» **MATERIAL SUPPLIED**

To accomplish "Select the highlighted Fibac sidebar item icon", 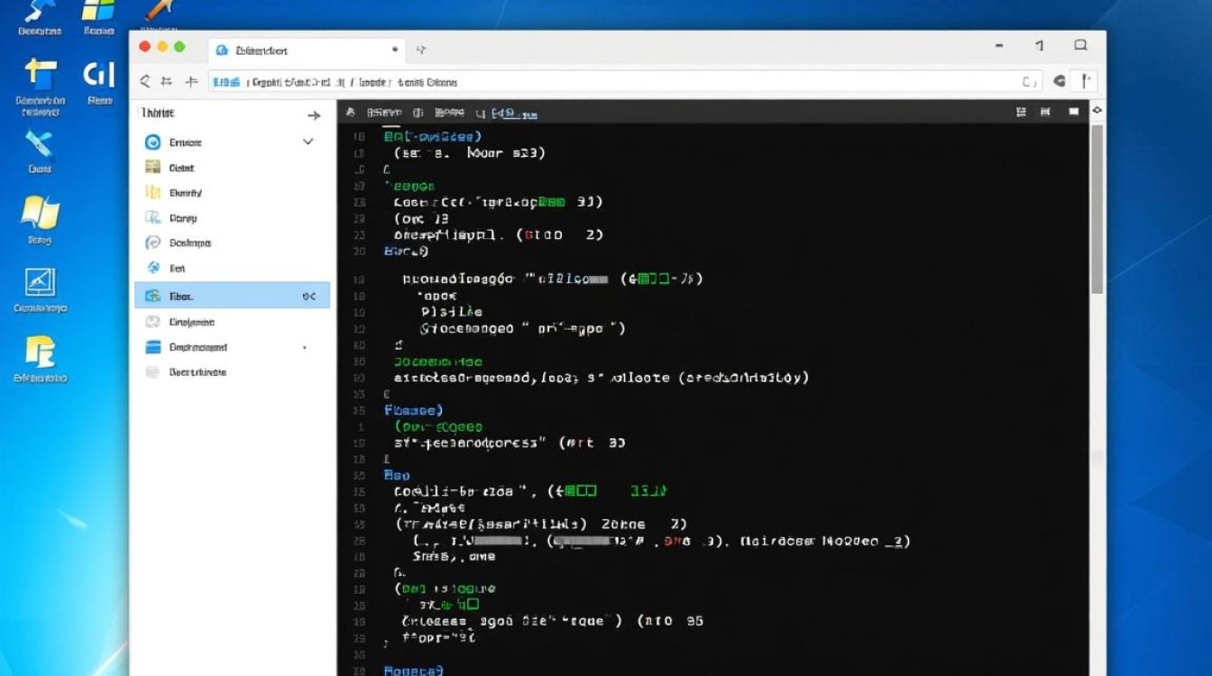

---

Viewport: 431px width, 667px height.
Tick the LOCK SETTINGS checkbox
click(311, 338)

...

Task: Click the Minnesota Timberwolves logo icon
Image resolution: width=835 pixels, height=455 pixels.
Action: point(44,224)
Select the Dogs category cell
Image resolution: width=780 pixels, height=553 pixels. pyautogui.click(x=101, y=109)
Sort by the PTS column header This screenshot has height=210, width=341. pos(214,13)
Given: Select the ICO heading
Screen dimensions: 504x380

» **EXERCISE DETAILS**
Repeat the entries above verbatim, but only from the line that has "Image resolution: width=835" down to the line that has "Screen dimensions: 504x380", inclusive.

» **COMPLETED EXERCISE**
Image resolution: width=835 pixels, height=455 pixels.
Action: point(44,224)
Select the Dogs category cell
Image resolution: width=780 pixels, height=553 pixels. pyautogui.click(x=101, y=109)
Sort by the PTS column header This screenshot has height=210, width=341. pos(214,13)
Given: Select the ICO heading
Screen dimensions: 504x380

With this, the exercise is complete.